Pour le socialisme scientifique, elle ne peut être accomplie que par l'auto-organisation des travailleurs combinée à la ligne politique d'un parti ouvrier révolutionnaire, et doit impérativement se généraliser au monde entier pour être définitivement victorieuse.

1 Conditions de la révolution socialiste

1.1 Conditions objectives

Contrairement à une vision idéaliste, pour le marxisme, le socialisme n'est pas une utopie qui pourrait advenir parce que suffisamment d'hommes se mettent à y rêver, mais parce que de profonds facteurs matériels le rendent non seulement possible, mais nécessaire au progrès social. Fondamentalement, l'évolution historique des modes de production nous a conduit au capitalisme, qui est lui-même traversé de contradictions qu'il est incapable de résoudre. Le capitalisme a amené les forces productives a un niveau sans précédent, ce qui place l'abondance et la prospérité à portée de mains, mais il prive la masse des travailleurs qu'il emploie de tout choix sur la finalité de la production et donc sur les décisions politiques essentielles. Le capitalisme détruit toujours plus les anciens rapports de production et tend à réduire la société à deux classes : le prolétariat et la bourgeoisie. Le premier, composé de le masse de ceux qui n'ont que leur force de travail à vendre, est concentré sur des lieux de travail, avec des intérêts communs face à la minorité exploiteuse. Tout ceci forme les conditions objectives à une révolution sociale en vue de ce renverser ce système dépassé.

On peut a priori décliner ces conditions objectives en deux axes plus précis.

Premièrement, un niveau "absolu" de développement des forces productives, correspondant à l'existance d'une classe ouvrière et de moyens de production "suffisants". L'interprétation de ce point soulève cependant de nombreux débats. La Deuxième internationale accordait beaucoup d'importance à ce facteur, au point de considérer la révolution impossible dans un pays comme la Russie. Il aurait fallu selon son schéma qu'il y ait d'abord une révolution bourgeoise et une longue période de développement capitaliste. Les bolchéviks ont rompu pratiquement avec ce schéma, et Trotski a théorisé la révolution permanente en réponse. Cependant l'ensemble des bolchéviks considéraient comme nécessaire que la révolution s'étende à d'autres pays, et surtout les pays industrialisés. Ils estimaient que le niveau des forces productives en Russie n'était pas suffisant pour que la révolution perdure, du moins jusqu'au tournant stalinien du "socialisme dans un seul pays". Cette vision est cependant critiquée, par exemple par Mansoor Hekmat[1].

Deuxièmement, ce sont souvent les crises économiques qui ouvrent potentiellement des périodes révolutionnaires qui peuvent menacer le capitalisme. Ainsi Marx écrivait :

« Lors d’une prospérité générale, au cours de laquelle les forces productives de la société bourgeoise se développent avec toute la luxuriance possible dans les rapports sociaux bourgeois, il ne peut être question de véritable révolution. Celle-ci n’est possible qu’aux périodes où deux facteurs, les forces productives modernes et les formes bourgeoises de production, entrent en conflit les unes avec les autres… Une nouvelle révolution ne sera possible qu’à la suite d’une nouvelle crise : l’une est aussi certaine que l’autre. »[2]

Mais sans organisation politique révolutionnaire de la classe ouvrière, absolument rien ne garantit cette éventualité.

_Extrait de données_
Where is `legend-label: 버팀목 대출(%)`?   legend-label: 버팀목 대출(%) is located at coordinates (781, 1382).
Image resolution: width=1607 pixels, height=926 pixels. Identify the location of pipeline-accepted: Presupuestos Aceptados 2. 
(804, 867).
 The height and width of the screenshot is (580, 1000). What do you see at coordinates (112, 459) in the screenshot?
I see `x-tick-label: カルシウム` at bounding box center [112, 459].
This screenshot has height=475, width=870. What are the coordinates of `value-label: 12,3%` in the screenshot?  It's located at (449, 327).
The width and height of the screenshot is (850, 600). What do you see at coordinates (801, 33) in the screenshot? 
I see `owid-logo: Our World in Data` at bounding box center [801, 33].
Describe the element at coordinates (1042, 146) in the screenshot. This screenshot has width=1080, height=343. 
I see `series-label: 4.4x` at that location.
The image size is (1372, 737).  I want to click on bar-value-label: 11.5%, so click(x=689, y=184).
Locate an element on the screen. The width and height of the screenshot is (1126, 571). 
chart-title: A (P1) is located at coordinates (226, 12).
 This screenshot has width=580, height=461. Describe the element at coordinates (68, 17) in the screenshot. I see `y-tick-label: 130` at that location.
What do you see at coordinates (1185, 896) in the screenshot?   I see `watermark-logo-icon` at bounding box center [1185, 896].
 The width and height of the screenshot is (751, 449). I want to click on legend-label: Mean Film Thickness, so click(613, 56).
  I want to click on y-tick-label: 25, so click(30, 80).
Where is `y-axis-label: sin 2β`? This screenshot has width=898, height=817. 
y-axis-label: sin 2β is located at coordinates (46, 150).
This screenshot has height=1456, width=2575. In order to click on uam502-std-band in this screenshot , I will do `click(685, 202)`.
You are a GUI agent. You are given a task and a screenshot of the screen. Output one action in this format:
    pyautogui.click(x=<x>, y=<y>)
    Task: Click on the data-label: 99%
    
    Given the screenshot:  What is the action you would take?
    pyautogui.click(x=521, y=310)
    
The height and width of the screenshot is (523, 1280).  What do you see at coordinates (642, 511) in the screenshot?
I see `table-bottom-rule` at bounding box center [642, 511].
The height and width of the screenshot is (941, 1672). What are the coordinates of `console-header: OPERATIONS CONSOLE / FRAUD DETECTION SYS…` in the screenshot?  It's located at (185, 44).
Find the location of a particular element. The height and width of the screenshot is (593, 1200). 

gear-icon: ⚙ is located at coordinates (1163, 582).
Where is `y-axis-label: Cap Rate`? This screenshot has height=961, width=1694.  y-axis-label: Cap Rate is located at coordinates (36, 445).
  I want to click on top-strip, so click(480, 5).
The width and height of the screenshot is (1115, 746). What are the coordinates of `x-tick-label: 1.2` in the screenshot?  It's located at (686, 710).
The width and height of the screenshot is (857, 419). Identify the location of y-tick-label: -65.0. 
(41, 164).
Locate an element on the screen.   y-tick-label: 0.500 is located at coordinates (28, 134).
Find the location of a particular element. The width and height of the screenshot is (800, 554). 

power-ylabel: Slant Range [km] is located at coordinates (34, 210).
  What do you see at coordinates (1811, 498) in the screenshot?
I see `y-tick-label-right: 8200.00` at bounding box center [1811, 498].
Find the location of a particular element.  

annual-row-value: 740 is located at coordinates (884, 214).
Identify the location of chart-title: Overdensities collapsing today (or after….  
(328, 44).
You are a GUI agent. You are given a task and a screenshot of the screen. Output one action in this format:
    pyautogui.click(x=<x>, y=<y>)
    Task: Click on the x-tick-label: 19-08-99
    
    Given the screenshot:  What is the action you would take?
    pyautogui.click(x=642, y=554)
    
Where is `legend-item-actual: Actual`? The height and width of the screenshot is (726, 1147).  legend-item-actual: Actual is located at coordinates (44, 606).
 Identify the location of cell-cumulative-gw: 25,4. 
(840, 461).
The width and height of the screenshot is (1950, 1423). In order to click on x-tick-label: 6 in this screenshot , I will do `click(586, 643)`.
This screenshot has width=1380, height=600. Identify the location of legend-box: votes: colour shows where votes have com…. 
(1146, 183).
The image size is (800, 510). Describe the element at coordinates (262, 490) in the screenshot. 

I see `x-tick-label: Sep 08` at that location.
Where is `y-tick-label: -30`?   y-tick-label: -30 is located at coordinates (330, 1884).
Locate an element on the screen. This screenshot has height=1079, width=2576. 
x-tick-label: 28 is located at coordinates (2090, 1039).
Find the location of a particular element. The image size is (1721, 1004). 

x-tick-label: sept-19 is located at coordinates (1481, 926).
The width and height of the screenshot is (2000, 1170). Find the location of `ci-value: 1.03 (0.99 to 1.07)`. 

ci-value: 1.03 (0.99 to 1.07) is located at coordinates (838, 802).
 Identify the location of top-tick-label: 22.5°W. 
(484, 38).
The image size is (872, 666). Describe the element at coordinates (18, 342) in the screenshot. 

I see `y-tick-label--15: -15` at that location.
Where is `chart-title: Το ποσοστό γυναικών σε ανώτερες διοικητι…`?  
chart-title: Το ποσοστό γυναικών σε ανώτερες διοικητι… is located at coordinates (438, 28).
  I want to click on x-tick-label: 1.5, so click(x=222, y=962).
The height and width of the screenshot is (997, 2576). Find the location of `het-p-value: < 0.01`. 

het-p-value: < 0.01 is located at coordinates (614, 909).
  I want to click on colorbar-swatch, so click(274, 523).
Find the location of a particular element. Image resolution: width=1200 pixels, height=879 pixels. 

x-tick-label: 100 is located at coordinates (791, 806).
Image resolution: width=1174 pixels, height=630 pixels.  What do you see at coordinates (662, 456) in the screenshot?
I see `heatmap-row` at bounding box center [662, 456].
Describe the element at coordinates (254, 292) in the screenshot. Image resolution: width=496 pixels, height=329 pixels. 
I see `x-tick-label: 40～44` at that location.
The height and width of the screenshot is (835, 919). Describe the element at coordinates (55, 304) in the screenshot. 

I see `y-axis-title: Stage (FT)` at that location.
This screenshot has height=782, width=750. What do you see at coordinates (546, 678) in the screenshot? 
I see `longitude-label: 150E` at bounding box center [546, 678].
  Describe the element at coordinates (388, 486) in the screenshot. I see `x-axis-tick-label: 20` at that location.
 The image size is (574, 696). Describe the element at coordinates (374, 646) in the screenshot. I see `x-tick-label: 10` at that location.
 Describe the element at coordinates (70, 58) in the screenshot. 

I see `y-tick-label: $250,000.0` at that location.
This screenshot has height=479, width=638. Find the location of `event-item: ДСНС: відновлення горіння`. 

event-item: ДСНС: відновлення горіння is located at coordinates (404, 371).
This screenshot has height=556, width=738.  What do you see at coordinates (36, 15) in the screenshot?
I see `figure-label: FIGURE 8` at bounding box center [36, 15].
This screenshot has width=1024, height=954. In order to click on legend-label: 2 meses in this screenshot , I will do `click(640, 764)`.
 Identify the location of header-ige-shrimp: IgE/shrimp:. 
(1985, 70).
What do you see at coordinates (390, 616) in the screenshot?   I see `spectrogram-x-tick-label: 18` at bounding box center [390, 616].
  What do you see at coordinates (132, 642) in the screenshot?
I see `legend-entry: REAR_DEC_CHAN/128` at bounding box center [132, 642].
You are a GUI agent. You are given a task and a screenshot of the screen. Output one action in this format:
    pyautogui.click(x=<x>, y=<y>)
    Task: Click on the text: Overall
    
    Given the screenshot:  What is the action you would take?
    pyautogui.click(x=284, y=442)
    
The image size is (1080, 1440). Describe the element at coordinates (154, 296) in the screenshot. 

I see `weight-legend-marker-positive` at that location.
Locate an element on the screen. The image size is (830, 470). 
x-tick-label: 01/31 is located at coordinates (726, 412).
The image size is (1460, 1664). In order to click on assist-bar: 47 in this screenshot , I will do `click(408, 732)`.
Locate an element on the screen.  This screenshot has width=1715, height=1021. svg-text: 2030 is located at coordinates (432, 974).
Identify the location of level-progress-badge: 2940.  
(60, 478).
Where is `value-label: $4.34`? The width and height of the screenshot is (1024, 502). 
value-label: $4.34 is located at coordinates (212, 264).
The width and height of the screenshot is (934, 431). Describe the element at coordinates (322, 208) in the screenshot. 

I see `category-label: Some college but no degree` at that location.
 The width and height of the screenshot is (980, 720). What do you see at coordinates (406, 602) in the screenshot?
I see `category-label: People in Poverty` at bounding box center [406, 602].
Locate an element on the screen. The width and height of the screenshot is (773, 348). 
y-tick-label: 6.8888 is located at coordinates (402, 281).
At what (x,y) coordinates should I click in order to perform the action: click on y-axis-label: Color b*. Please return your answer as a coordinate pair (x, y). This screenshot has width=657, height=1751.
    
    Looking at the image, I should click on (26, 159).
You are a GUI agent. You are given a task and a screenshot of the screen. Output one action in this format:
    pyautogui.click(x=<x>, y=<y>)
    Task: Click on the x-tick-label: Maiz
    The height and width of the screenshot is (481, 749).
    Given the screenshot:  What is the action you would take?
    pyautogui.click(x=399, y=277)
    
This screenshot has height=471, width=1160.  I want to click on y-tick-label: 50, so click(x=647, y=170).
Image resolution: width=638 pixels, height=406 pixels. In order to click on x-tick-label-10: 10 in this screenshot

_Liste des tâches_
a. Selon le texte sur la révolution socialiste, comment la Deuxième internationale jugeait-elle la possibilité d'une révolution dans un pays comme la Russie ?
b. Poursuivez le texte sur la révolution socialiste en reprenant juste après sa dernière phrase.

_Corrigé de l'activité_
a. Elle la considérait comme impossible.

b.
« Il n'y a pas de situation absolument sans issue [pour le capitalisme]. » Lénine

1.2 Conditions subjectives

L'existence de ces conditions objectives ne signifie bien sûr pas qu'elles soient suffisantes. Il n'existe pas de loi permettant de déduire des évolutions de l'infrastructure économique les événements historiques dans leur immense complexité. En premier lieu, la conscience de classe des travailleurs est absolument nécessaire. Or celle-ci est sans cesse en compétition avec l'aliénation de l'idéologie bourgeoise, et connaît des hauts et des bas. De plus, en plus de cette conscience, il est nécessaire que les militants socialistes parviennent à proposer un parti révolutionnaire s'appuyant sur le marxisme et favorisant la coordination des efforts d'auto-organisation des masses, d'abord au niveau national, puis rapidement au niveau international, grâce à la construction de l'internationalisme.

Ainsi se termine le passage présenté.